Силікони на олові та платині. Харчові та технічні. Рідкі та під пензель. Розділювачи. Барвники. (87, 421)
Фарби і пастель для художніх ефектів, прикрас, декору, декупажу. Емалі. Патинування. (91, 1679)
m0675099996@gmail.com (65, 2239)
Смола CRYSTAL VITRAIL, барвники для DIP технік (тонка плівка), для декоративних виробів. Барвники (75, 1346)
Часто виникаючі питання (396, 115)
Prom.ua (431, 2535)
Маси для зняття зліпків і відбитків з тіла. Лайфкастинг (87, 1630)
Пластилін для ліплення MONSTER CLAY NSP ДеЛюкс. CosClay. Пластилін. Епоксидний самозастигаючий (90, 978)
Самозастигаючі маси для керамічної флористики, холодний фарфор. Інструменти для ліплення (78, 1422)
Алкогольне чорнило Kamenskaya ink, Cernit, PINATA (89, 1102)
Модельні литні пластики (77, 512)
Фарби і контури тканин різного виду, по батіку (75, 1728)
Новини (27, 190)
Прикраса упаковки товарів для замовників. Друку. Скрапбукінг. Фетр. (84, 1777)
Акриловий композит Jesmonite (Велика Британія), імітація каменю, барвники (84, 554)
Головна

━━━━

_Task_
Pull out every line of the records above that contains the word "Фарби", and copy each of those lines in full. Matching is case-sensitive.

_Reply to the exercise_
Фарби і пастель для художніх ефектів, прикрас, декору, декупажу. Емалі. Патинування. (91, 1679)
Фарби і контури тканин різного виду, по батіку (75, 1728)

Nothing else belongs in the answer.